Einen guten Einblick in die über 300 Meter mächtige Sedimentabfolge des Uetlibergs vermittelt das Profil der Falätschen und seiner Fortsetzung im Rütschlibach (N. Pavoni 1952,1957). Darin herrschen Mergel mit 46 bis 48% und Mergel-Sandsteine mit 27% vor. Knauer-Sandsteine treten zurück, und Nagelfluhbänke erscheinen erst zuoberst.
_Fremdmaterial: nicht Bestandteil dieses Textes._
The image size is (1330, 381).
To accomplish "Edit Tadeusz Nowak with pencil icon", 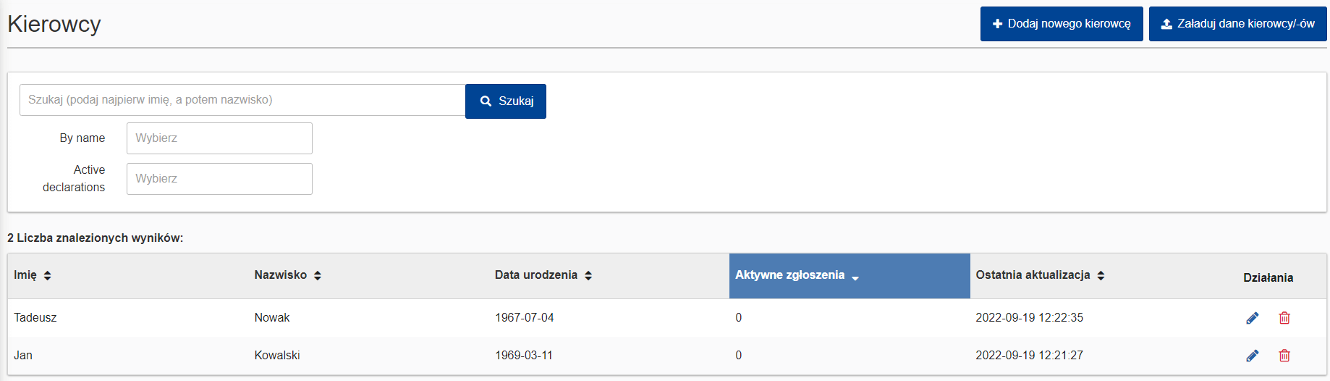I will point(1253,318).
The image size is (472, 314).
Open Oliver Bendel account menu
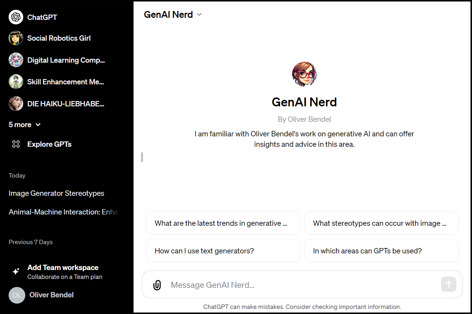41,295
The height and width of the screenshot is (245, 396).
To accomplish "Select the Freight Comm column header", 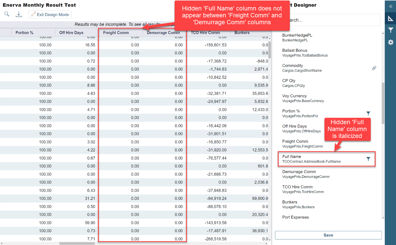I will (116, 33).
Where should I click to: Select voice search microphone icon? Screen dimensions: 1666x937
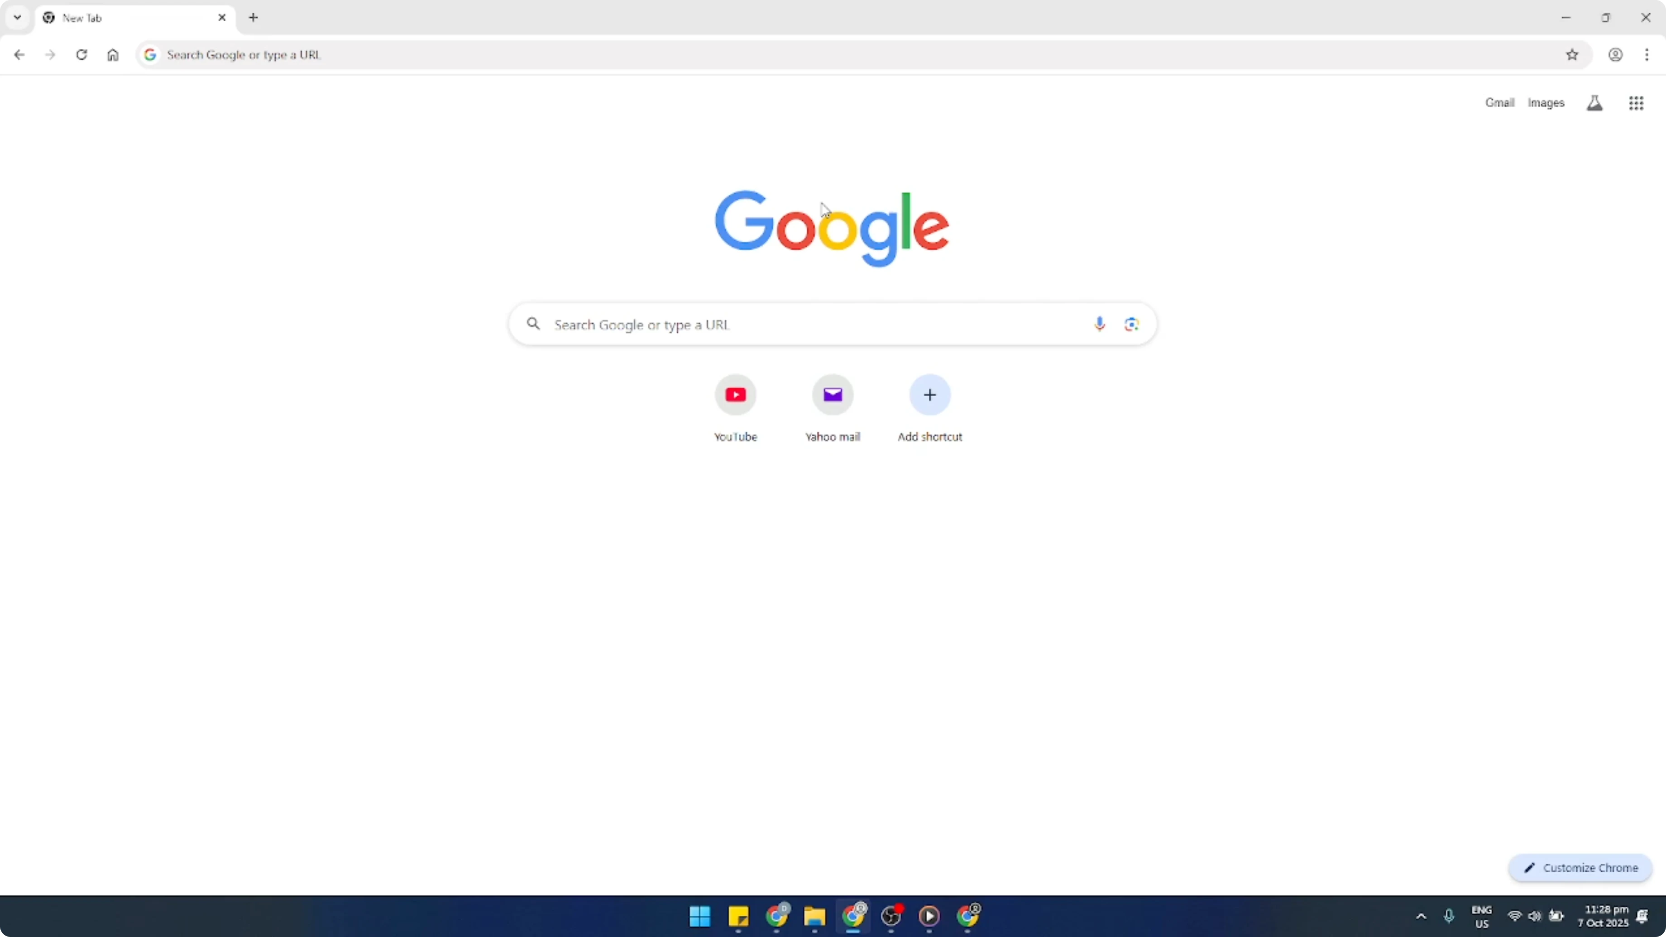[1099, 324]
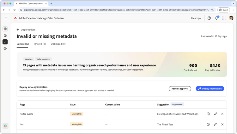Open the Adobe app switcher grid
The width and height of the screenshot is (237, 134).
tap(224, 18)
In 530 Metern Höhe fand schon Escher (in A. Wettstein, 1885) verschwemmte Landschnecken (Cepaea silvana), noch mit ihrer braunen Längszeichnung, Pavoni in 593 Metern in roten Mergeln einen Unterkiefer von Palaeomeryx, einem hirschartigen Tier, und in 695 Metern in einem feinkörnigen Sandstein einen Blattrest von Platanus aceroides (Platane). Leider konnten dort seither keine Fossilien mehr gefunden werden (K. A. Hünermann, mdl. Mitt.).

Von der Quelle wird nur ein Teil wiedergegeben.